The CQL time value has the following specification:

6.16 time

  An 8 byte two's complement long representing nanoseconds since midnight.
  Valid values are in the range 0 to 86399999999999

Unfortunately, Scylla does not validate this range when a driver tries to insert a serialized time value.

Moreover, this driver does not validate it before sending either. On the other hand, we validate values received from Scylla and return an error during deserialization if it is out of range.
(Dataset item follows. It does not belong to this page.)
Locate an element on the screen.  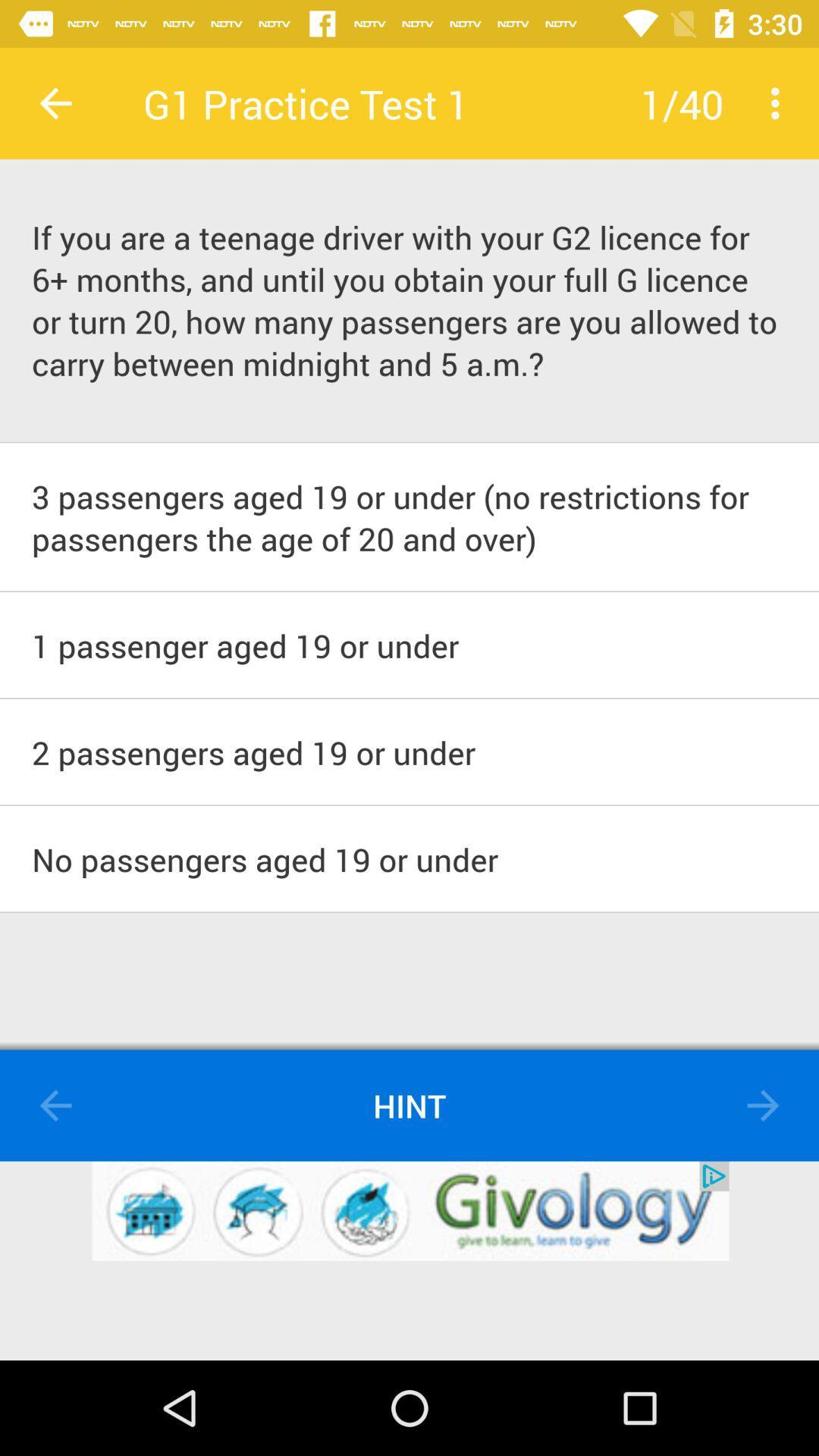
next is located at coordinates (763, 1106).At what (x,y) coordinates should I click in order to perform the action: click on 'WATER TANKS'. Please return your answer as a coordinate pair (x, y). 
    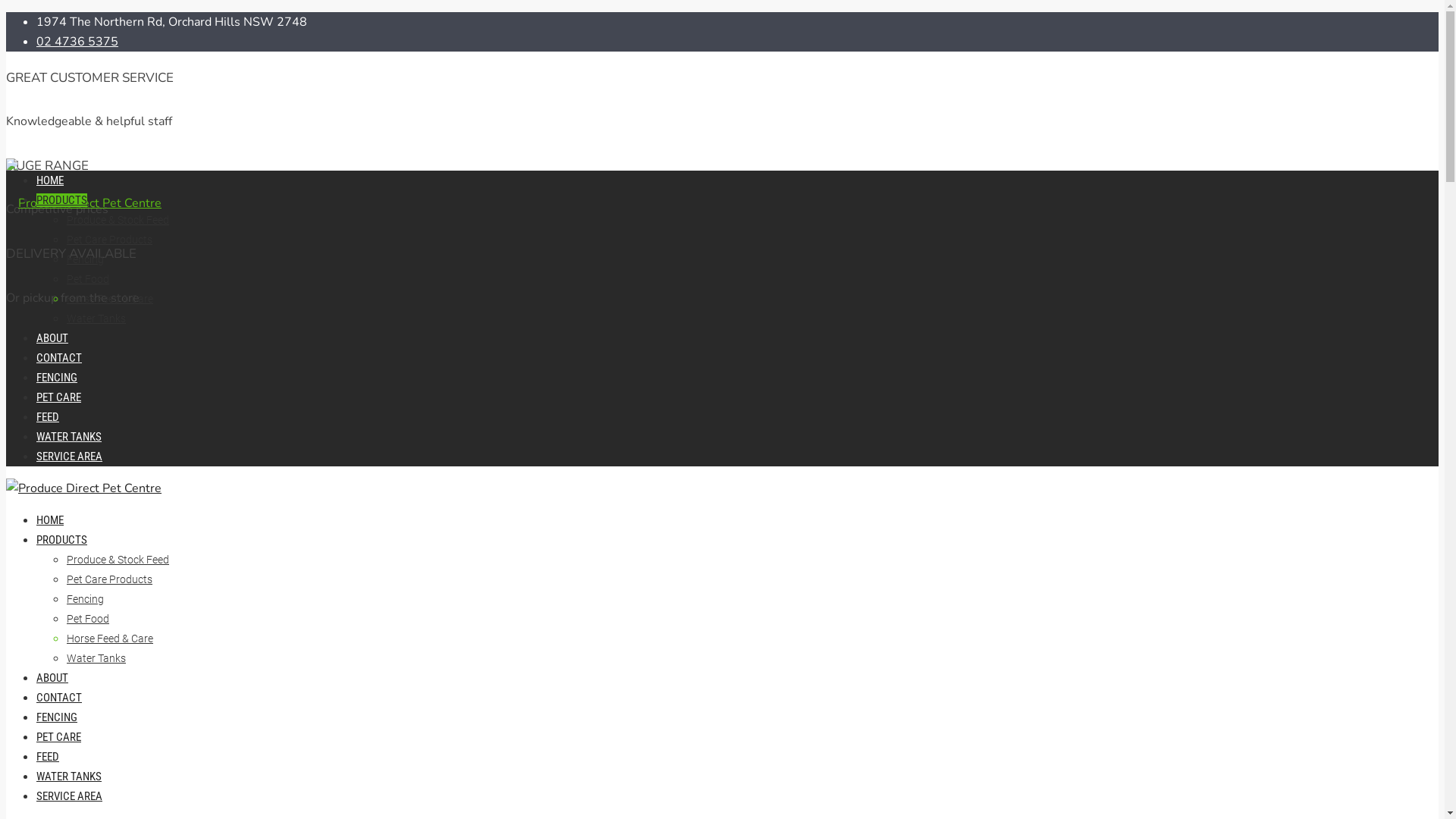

Therefore, it is possible to use the driver to write a value which will cause an error when read back from the DB.

This is exactly the opposite to the robustness principle: we should not allow to send values that are out of range, and we should accept values that are out of range from DB.

Refs: scylladb/scylladb#14667

[mykaul]

Is there a Scylla bug for this missing validation?
@nyh - do you happen to know if we have relevant CQL tests for this?

[piodul]

Is there a Scylla bug for this missing validation?

Yes: scylladb/scylladb#14667

[wprzytula]

This is exactly the opposite to the robustness principle: we should not allow to send values that are out of range, and we should accept values that are out of range from DB.

The robustness principle is phrased there as(in other words):

...programs that receive messages should accept non-conformant input as long as the meaning is clear.

I have no idea what could be the clear meaning of an out-of-range time value. Therefore, I believe that the driver should reject such values.

The Scylla side should definitely validate those values, so we're waiting for scylladb/scylladb#14667 to be fixed.